<<<<
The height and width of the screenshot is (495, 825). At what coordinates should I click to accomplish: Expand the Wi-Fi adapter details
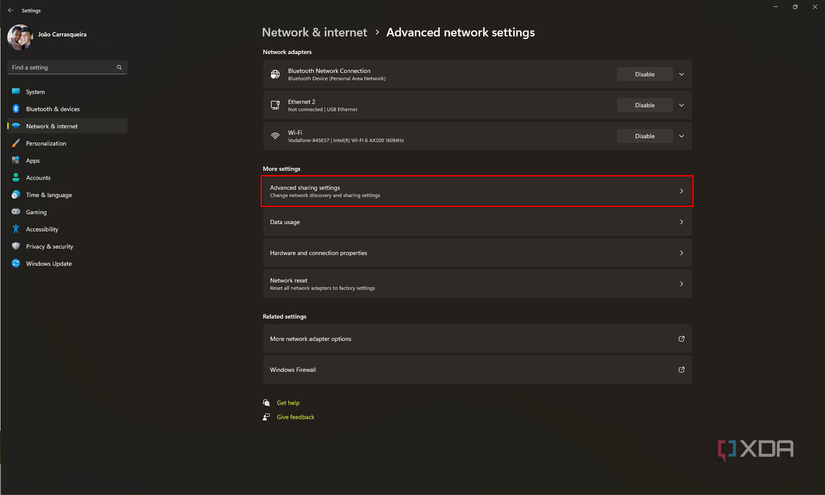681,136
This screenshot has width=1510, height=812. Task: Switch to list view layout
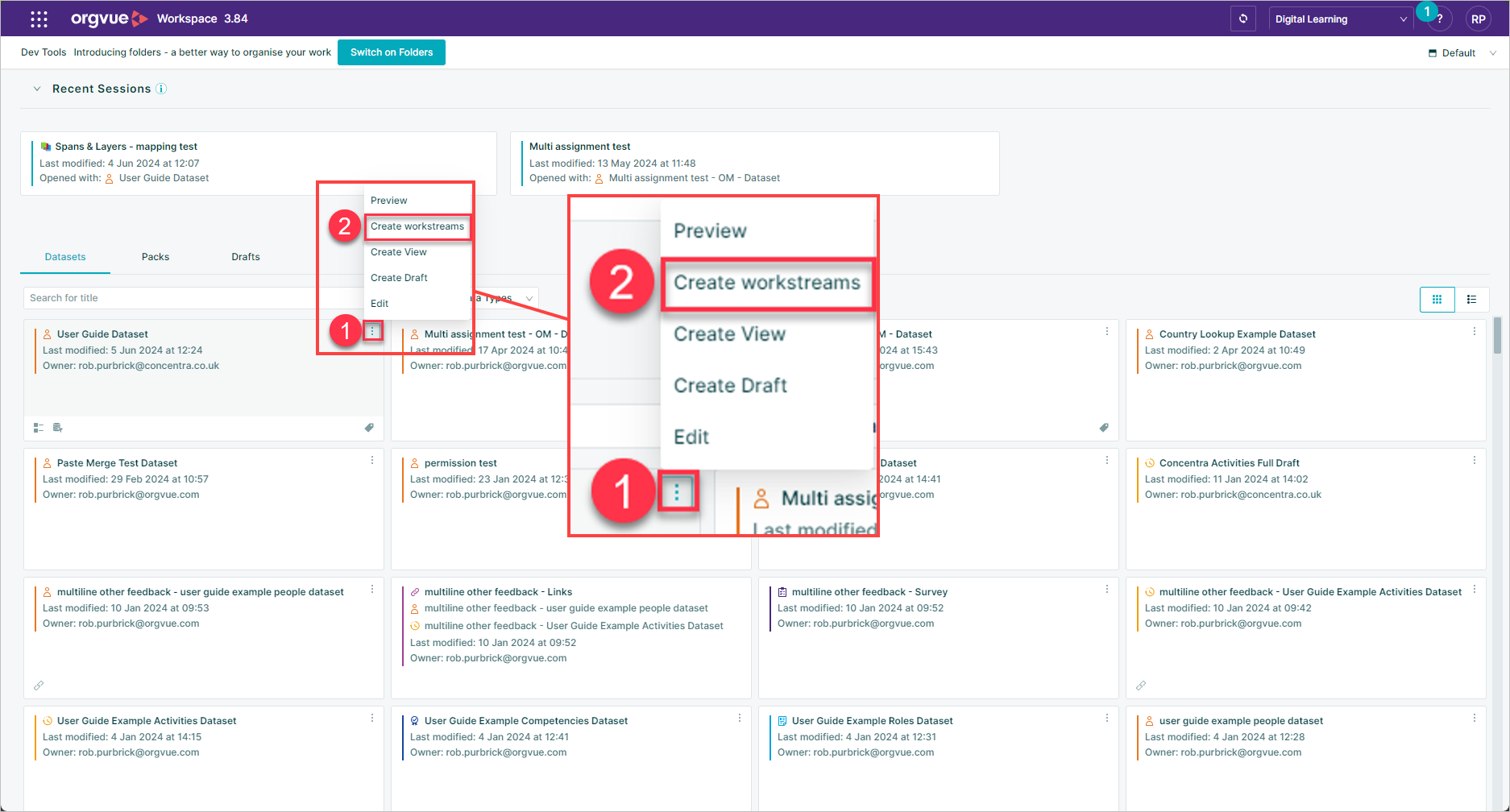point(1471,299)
>>>>
<<<<
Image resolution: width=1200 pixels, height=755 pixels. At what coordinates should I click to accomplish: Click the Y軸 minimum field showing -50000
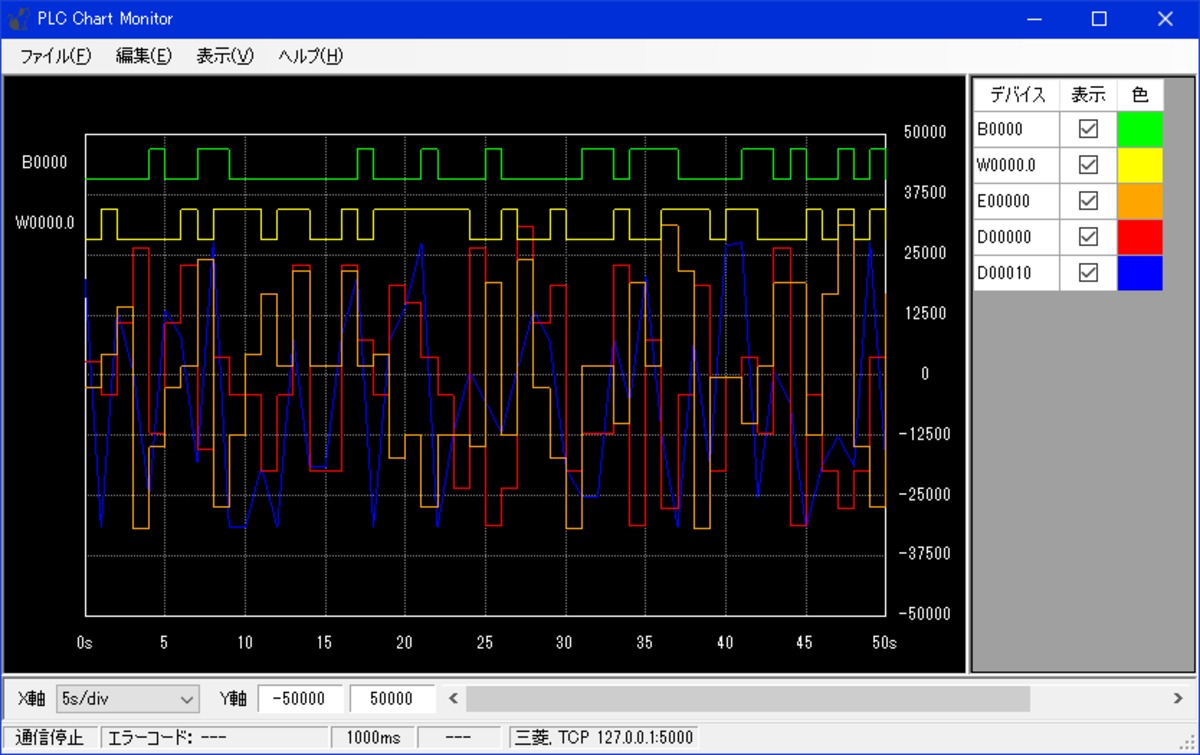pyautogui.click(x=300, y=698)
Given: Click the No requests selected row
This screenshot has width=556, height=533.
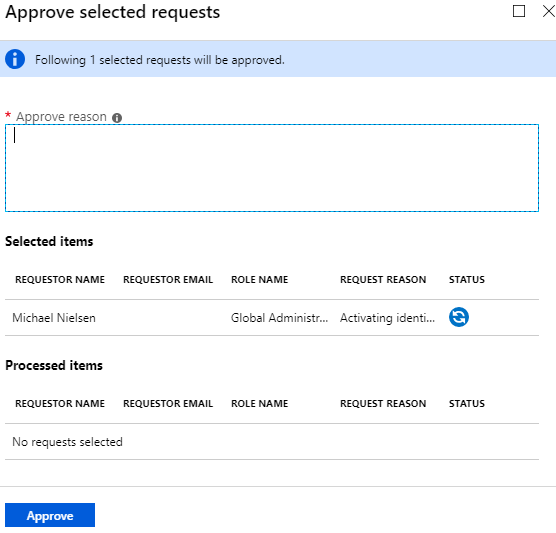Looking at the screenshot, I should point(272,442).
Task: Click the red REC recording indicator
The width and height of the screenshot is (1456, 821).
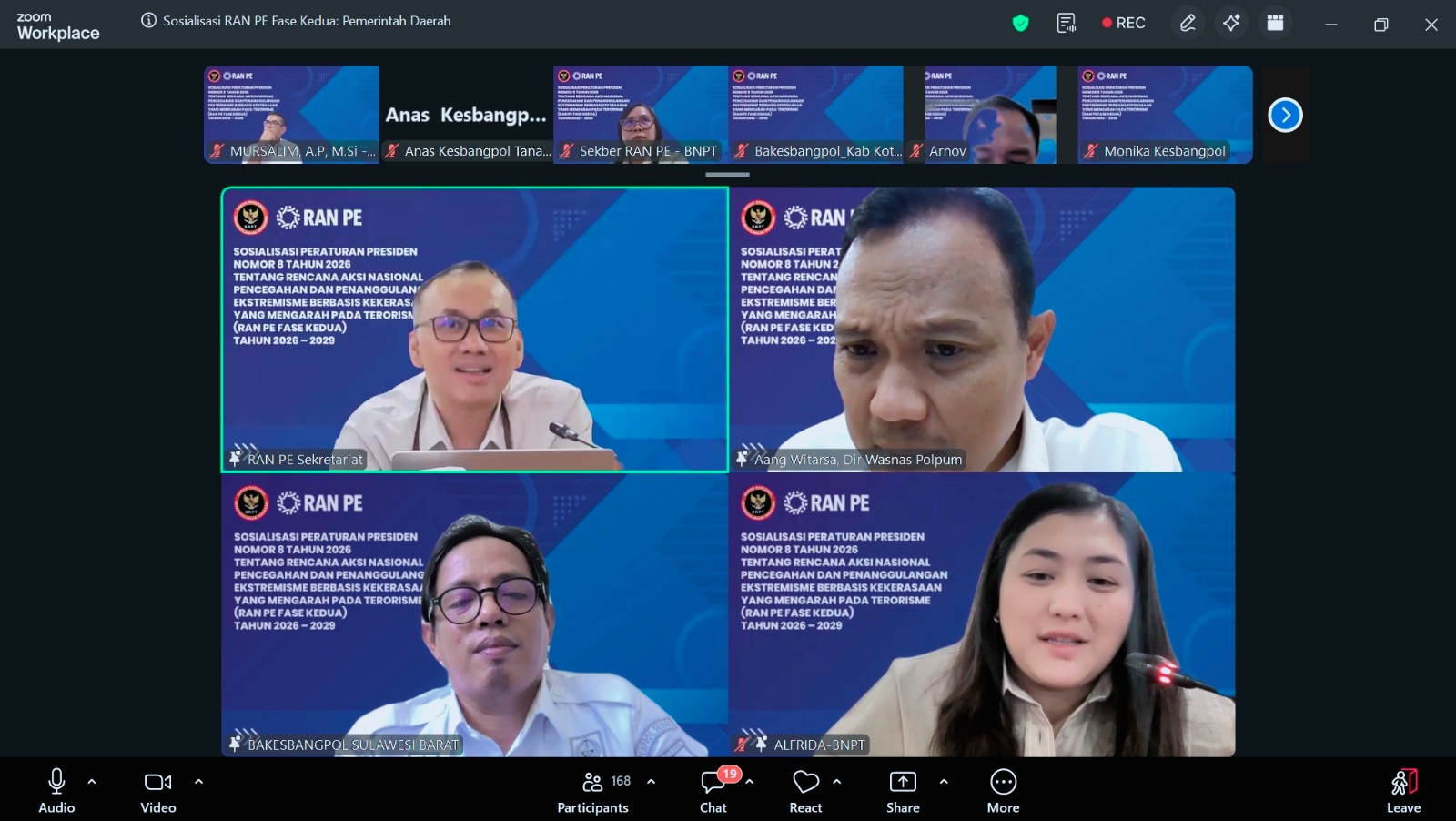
>>>>
* **WHAT NEEDS TO BE DONE**: In your answer, include only the lines above starting at the line that holds "Task: Click the red REC recording indicator" and ending at the line that holds "The width and", copied exactly.

* **ANSWER TO THIS PROBLEM**:
Task: Click the red REC recording indicator
The width and height of the screenshot is (1456, 821).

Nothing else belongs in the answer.